As a reminder, my iron Widow review contains links to affiliate sites. Clicking and purchasing at these links helps fund A Modest Hiccup.
Goodreads Blurb:
The boys of Huaxia dream of pairing up with girls to pilot Chrysalises, giant transforming robots that can battle the mecha aliens that lurk beyond the Great Wall. It doesn’t matter that the girls often die from the mental strain.
When 18-year-old Zetian offers herself up as a concubine-pilot, it’s to assassinate the ace male pilot responsible for her sister’s death. But she gets her vengeance in a way nobody expected—she kills him through the psychic link between pilots and emerges from the cockpit unscathed. She is labeled an Iron Widow, a much-feared and much-silenced kind of female pilot who can sacrifice boys to power up Chrysalises instead.
To tame her unnerving yet invaluable mental strength, she is paired up with Li Shimin, the strongest and most controversial male pilot in Huaxia. But now that Zetian has had a taste of power, she will not cower so easily. She will miss no opportunity to leverage their combined might and infamy to survive attempt after attempt on her life, until she can figure out exactly why the pilot system works in its misogynist way—and stop more girls from being sacrificed.
⭐️⭐️⭐️⭐️⭐️ Iron Widow Review:
I will be loudly and aggressively recommending Iron Widow until I get this book (and that ENDING) out of my system (which, I don’t see happening this millennium). Xiran Jay Zhao has written a unique and fascinating world where the people of Huaxia, under siege from the Hunduns, send young men into battle in Chrysalises. These giant robots transform into the stuff of legend when piloted by one young man and one woman, which, could have been a study in teamwork BUT the rulers and strategists said “nah.” Each pilot powers the Chrysalis’ transformation and firepower by connecting with and draining the lifeforce of their female partner (the “concubine pilot”) during battle – sometimes at the cost of the woman’s life. Zetian, reeling from the death of her sister thanks to one such pilot, joins the ranks of the concubine pilots set on revenge.

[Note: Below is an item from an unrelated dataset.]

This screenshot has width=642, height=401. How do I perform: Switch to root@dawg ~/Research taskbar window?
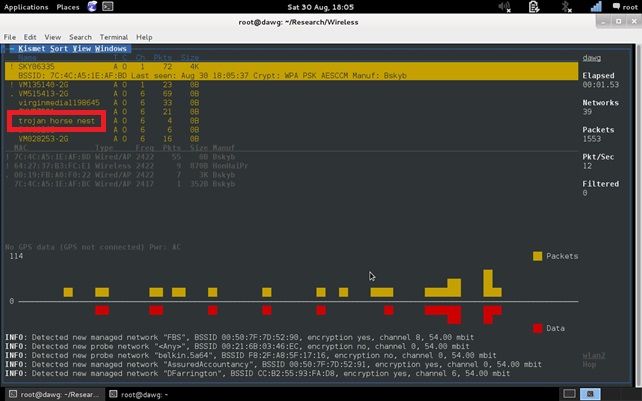[53, 394]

Zetian is the main character I didn’t know I needed in my life/on my shelf. Zetian is delightfully unhinged. She’s filled with righteous, glorious rage against a world designed to make her less. Less than the male leaders. Less than the wealthy and connected elite. Less than she’s truly capable of becoming. Her initial drive to avenge the death of her sister sets her on an Arya-Stark-before-the-show-went-downhill style path, but, unlike HBO’s Arya, Xiran Jay Zhao’s Zetian is so much more than a murder list. This would be a five-star read for me on this alone, but – like a gift- there is also a wonderfully written polyamorous relationship that shows the power of a triangle when it’s left intact instead of written away in the third book.
Read this book when you want something stronger than coffee to give you a boost to go after your (hopefully, less bloody) dreams.
Thank you to the publisher and Net Galley for the digital ARC (I also bought this book for myself!)